• [Selected passage]
The Second World War: Italy 1944
The Regiment arrived in Italy during the preparation phase for the assault on the Gustav Line, a defensive line running the entire length of Italy and hinged on Monte Cassino. The assault began on 11th May 1944 with the crossing of the River Gari. The 17th/21st moved to their bridge-crossing site ‘Amazon’ during the night only to find that the bridges had not been laid, due to all the engineer bulldozers having been knocked out. As a result the Regiment were forced to improvise, using their tanks to shunt a Bailey Bridge into position and thus effect a crossing. By the 14th the Corps had achieved nineteen crossings and by the 16th the pressure on the Germans proved so great that they were forced to abandon the Gustav Line. It took the Canadians a further five days to breech the Adolf Hitler Line after which the road to Rome was effectively clear.

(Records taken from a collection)

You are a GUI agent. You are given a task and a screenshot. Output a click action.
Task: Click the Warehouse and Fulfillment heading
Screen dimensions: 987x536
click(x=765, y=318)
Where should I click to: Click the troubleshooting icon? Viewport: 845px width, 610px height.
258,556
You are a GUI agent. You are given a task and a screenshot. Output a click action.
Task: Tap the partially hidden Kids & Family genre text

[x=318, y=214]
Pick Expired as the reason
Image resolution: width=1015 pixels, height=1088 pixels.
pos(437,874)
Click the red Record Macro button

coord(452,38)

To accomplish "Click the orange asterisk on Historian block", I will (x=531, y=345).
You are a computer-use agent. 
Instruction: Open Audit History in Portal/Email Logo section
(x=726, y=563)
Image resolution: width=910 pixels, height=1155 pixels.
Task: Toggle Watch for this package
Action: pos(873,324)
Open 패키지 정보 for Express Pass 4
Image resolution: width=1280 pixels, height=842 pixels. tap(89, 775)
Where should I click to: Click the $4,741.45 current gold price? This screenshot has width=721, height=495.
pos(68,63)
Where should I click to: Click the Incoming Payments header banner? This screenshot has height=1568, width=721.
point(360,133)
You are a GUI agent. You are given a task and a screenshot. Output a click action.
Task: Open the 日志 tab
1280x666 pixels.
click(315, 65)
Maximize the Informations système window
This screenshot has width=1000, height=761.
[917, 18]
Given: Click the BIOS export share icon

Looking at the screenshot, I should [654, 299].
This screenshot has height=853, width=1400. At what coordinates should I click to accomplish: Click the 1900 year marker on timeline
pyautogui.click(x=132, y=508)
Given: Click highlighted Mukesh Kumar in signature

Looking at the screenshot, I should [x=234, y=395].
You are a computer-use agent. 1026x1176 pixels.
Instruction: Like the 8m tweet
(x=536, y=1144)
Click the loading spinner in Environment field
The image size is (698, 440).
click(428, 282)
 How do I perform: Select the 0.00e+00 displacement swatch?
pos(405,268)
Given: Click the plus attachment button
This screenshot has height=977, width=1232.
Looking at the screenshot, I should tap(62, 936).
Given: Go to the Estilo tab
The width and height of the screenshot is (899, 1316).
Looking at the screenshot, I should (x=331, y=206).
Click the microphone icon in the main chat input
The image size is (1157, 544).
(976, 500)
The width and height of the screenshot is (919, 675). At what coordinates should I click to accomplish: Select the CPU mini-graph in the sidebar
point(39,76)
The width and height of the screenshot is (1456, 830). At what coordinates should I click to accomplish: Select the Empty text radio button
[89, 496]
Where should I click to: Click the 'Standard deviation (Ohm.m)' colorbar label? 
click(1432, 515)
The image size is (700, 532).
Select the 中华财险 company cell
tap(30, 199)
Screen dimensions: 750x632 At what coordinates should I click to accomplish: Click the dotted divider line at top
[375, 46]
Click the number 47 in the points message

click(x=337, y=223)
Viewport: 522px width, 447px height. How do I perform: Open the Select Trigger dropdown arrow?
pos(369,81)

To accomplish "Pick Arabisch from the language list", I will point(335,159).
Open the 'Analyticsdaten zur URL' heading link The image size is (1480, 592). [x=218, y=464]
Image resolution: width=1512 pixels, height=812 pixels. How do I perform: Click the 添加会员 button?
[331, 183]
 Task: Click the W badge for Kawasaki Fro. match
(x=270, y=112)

• [Your assignment] In the passage on Italy in 1944, how did the 17th/21st make their crossing at the site ‘Amazon’?

• [Response for this exercise] They used their tanks to shunt a Bailey Bridge into position.